La consommation d'huîtres est en berne depuis bientôt trois ans. Les ostréiculteurs en souffrent : les stocks s'accumulent et les prix baissent. "On vend à perte, ça ne pourra pas durer"...
Les fêtes de fin d'année se préparent déjà dans les parcs à huîtres. À Gouville-sur-Mer, sur la côte ouest du Cotentin, Patrice Rodes a entrepris de "remonter" des poches. Elles sont garnies d'huîtres adultes. "On les ramène à l'atelier pour les trier par catégories. Elles seront prêtes pour être expédiées à Noël".
Le geste est machinal. Il faut défaire les élastiques, prendre les poches posées sur les tables et les charger sur la remorque du tracteur. C'est physique, mais il vaut mieux ne pas trop traîner : le travail ne peut être effectué qu'à marée basse.
L'huître, victime collatérale de l'inflation
"On est concentré sur ce qu'on fait", dit Patrice Rodes en hissant une poche sur la remorque. Dès que le travail s'arrête, cet ostréiculteur expérimenté est rattrapé par les soucis du moment : "Par rapport à l'année dernière, on a perdu 60 % du prix de vente. En ce moment, on vend à perte. Il faudrait un prix entre 2,50 euros et 3 euros le kilo pour rentrer dans nos frais. Aujourd'hui, on vend sur une base de 2 euros...."

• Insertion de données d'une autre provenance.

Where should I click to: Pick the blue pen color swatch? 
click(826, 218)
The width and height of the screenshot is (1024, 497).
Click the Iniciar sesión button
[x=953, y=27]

Cette chute des prix s'explique par une consommation qui baisse lentement mais sûrement depuis trois ans. L'inflation l'explique en partie : le prix des denrées alimentaires a beaucoup augmenté et les clients ont pris l'habitude de sacrifier l'huître. "Ils se détournent des produits non essentiels", constate Vincent Godefroy, vice-président du Comité régional de conchyliculture en Normandie.

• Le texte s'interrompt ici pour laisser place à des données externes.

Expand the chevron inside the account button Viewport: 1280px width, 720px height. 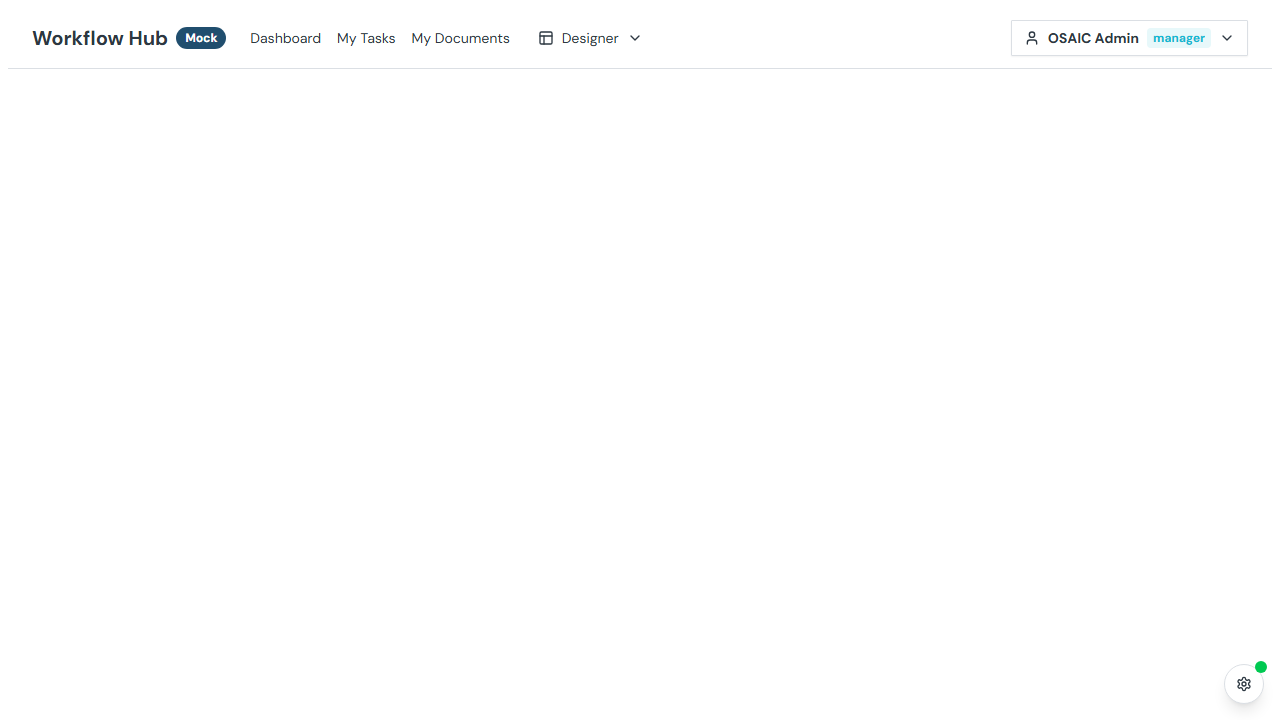pyautogui.click(x=1226, y=38)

L'autre tournant s'est produit au mois de décembre dernier quand des bassins de production ont été temporairement fermés pour des raisons sanitaires dans le Bassin d'Arcachon, à Grandcamp-Maisy (Calvados) et à Saint-Vasst-la-Hougue (Manche). Après de fortes pluies, un norovirus échappé de stations d'épuration et transporté par des eaux de ruissellement a contaminé quelques parcs à huîtres.
À la veille de Noël, l'effet était désastreux. "Ces fermetures ont été surmédiatisées", peste Patrice Rodes. L'ouest du Cotentin où il produit ses huîtres avait pourtant été épargné, mais il a senti "une perte de confiance du consommateur". Le marché a eu du mal à se redresser.
"Ça repart un peu"
Face à la mévente, les ostréiculteurs ont gardé des huîtres dans les parcs. Le déséquilibre entre l'offre et la demande a fait chuter les cours. "Il faudrait ne pas accepter de descendre en dessous d'un certain prix", observe un expéditeur. "Oui mais quand on est asphyxié par le banquier et qu'on a besoin de faire rentrer des liquidités, on ne peut pas faire autrement", rétorque Patrice Rodes.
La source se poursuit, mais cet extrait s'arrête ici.